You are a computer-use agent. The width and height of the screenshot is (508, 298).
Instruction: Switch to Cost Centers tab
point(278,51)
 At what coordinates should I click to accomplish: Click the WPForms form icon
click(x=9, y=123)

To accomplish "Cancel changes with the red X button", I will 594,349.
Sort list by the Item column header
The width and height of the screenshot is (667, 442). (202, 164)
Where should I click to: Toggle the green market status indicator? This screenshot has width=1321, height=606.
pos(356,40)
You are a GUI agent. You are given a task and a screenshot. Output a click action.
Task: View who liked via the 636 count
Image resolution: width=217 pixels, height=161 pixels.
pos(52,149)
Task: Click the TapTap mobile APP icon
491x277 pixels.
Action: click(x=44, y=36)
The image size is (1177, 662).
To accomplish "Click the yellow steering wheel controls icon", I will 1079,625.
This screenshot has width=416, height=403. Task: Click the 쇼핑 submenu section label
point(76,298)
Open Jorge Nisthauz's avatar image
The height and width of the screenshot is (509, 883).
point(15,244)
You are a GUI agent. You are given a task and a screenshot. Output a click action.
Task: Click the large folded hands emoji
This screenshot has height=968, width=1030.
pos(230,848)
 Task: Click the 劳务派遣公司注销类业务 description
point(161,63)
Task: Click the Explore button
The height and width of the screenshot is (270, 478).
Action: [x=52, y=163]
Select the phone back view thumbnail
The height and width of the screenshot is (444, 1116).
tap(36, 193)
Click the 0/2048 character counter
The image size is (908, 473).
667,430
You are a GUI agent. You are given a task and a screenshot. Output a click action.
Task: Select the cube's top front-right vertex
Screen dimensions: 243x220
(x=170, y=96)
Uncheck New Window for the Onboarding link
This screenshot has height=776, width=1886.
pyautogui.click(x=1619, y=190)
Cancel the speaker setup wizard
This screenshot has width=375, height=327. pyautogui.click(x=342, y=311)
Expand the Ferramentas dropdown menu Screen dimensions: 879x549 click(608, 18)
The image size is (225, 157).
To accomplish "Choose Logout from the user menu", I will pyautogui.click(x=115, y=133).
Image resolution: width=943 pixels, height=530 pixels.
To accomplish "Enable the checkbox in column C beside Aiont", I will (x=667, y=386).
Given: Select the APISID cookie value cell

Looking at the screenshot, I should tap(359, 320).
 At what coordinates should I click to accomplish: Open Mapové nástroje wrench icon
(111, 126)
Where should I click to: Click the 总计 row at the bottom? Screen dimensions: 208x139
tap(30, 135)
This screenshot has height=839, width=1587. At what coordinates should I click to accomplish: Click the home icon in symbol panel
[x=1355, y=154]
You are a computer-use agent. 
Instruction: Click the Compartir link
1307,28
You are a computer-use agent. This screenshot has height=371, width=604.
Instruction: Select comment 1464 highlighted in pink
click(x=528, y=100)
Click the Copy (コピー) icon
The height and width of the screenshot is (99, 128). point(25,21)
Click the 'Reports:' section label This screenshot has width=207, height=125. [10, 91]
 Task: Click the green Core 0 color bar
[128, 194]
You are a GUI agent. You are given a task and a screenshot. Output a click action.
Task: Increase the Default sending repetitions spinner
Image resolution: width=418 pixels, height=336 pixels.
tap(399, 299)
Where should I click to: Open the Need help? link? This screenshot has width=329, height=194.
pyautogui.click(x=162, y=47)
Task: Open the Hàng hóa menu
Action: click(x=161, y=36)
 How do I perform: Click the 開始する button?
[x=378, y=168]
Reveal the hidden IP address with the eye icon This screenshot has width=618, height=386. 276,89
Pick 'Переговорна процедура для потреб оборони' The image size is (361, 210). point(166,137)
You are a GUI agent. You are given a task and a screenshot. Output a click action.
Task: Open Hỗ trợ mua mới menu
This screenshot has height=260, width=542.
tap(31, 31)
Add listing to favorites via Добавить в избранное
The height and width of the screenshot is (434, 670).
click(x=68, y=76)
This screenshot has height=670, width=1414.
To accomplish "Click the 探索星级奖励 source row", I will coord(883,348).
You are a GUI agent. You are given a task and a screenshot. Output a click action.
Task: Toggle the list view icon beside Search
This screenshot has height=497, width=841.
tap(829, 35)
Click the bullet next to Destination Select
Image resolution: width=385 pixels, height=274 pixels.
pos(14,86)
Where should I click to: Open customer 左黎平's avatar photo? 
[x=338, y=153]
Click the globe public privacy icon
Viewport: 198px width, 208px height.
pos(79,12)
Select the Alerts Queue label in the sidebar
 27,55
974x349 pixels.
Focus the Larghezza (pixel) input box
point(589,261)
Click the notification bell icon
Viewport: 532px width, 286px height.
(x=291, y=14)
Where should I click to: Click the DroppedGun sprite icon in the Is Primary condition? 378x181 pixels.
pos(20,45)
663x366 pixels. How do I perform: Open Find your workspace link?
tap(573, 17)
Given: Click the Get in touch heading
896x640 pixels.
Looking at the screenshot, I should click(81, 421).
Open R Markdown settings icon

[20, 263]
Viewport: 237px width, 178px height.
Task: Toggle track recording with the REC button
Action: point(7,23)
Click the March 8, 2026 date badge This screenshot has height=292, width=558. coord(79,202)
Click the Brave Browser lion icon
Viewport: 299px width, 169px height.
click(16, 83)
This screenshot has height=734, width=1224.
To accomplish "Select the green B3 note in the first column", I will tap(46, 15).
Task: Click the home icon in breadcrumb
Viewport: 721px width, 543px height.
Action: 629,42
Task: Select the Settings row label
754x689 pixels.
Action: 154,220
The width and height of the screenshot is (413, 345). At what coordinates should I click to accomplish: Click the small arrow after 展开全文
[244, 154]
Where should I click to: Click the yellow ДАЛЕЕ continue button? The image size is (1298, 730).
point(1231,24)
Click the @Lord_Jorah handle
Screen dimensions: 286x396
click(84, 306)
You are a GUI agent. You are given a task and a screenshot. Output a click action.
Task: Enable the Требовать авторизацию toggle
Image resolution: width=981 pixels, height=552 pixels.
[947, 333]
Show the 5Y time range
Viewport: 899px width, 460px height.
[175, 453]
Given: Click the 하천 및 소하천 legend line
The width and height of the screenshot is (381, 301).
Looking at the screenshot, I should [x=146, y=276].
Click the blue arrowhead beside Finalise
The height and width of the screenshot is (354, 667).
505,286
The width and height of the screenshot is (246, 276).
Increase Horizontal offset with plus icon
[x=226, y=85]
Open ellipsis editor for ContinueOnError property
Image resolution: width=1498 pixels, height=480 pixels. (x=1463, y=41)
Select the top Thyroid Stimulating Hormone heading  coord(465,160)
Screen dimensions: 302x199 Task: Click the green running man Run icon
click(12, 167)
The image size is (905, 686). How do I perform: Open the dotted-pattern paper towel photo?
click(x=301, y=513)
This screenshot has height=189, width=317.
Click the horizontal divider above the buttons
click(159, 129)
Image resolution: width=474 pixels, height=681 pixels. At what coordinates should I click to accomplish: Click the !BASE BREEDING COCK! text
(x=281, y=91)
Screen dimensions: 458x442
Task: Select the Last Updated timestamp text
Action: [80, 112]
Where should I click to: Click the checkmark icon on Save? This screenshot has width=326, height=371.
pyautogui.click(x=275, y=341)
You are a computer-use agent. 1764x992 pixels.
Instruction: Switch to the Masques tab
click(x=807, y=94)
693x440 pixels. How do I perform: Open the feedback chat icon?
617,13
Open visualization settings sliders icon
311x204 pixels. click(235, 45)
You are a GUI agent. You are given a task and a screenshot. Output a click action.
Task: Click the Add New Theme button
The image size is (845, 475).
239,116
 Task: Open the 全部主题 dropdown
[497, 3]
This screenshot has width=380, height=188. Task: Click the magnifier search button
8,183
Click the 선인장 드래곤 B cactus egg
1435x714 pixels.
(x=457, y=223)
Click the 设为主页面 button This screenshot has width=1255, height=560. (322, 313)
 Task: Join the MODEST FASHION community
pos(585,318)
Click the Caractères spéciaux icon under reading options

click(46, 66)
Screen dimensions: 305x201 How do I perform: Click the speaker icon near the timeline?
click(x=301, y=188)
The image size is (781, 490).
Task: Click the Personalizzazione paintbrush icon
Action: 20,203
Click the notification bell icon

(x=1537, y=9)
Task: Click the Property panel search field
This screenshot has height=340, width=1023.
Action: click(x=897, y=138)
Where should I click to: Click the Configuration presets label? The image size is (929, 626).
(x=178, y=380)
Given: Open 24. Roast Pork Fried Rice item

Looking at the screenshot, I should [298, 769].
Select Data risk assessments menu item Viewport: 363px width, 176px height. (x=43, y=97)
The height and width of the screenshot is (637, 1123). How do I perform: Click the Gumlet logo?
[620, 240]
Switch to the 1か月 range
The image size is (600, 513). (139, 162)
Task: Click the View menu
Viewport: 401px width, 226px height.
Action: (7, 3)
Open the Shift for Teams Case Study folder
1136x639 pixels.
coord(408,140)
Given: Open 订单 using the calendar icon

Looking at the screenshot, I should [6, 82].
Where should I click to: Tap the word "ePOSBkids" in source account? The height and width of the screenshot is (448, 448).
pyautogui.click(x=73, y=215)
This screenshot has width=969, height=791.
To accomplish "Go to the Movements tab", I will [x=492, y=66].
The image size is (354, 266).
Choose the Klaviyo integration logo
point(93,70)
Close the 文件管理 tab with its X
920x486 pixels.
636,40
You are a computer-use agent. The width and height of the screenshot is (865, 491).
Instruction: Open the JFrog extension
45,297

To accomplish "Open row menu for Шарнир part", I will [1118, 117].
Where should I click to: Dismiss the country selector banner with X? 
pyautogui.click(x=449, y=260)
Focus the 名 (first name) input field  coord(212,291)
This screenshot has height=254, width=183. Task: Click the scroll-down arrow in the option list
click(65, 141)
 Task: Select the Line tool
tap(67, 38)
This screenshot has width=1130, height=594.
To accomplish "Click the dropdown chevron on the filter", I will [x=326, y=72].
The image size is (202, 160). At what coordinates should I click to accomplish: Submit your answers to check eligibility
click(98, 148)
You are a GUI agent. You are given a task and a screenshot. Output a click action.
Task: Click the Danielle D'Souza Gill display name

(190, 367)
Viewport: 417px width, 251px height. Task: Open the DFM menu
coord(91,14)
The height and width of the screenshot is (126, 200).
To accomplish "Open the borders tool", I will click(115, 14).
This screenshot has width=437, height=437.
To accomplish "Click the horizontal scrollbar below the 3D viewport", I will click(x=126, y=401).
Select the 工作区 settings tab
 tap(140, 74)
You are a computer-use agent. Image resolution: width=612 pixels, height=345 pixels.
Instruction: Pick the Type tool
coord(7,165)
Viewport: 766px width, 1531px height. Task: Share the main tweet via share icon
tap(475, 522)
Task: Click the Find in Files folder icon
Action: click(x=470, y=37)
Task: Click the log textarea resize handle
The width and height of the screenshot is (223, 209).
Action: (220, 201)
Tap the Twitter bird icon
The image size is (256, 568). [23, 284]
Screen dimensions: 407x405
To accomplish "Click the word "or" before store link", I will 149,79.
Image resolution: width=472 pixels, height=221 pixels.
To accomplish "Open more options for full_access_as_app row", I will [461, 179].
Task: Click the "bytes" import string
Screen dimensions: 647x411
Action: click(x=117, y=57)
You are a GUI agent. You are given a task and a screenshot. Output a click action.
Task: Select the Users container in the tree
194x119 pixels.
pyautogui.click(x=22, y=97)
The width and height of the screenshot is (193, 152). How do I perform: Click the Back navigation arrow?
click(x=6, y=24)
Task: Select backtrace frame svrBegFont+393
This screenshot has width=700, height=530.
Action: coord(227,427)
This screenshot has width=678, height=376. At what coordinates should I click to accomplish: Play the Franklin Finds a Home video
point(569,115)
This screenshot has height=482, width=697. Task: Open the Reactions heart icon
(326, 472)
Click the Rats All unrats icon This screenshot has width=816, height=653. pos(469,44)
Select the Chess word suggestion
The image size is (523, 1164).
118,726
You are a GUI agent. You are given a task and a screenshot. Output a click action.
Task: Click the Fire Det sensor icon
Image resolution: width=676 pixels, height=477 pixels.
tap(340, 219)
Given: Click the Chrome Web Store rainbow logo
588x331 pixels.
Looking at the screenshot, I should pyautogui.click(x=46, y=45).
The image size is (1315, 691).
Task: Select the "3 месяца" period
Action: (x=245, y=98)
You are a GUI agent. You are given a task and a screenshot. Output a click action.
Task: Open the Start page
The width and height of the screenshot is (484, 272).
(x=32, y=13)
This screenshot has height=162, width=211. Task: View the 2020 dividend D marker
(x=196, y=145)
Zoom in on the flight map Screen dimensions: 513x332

◆ What you need to do ◆
Look through the data above and return exactly the lines from the one that contains "Task: Click the View menu" to the one that contains "This screenshot has width=969, height=791.", inclusive, with nothing else.

◆ Output ◆
Task: Click the View menu
Viewport: 401px width, 226px height.
Action: (7, 3)
Open the Shift for Teams Case Study folder
1136x639 pixels.
coord(408,140)
Given: Open 订单 using the calendar icon

Looking at the screenshot, I should [6, 82].
Where should I click to: Tap the word "ePOSBkids" in source account? The height and width of the screenshot is (448, 448).
pyautogui.click(x=73, y=215)
This screenshot has width=969, height=791.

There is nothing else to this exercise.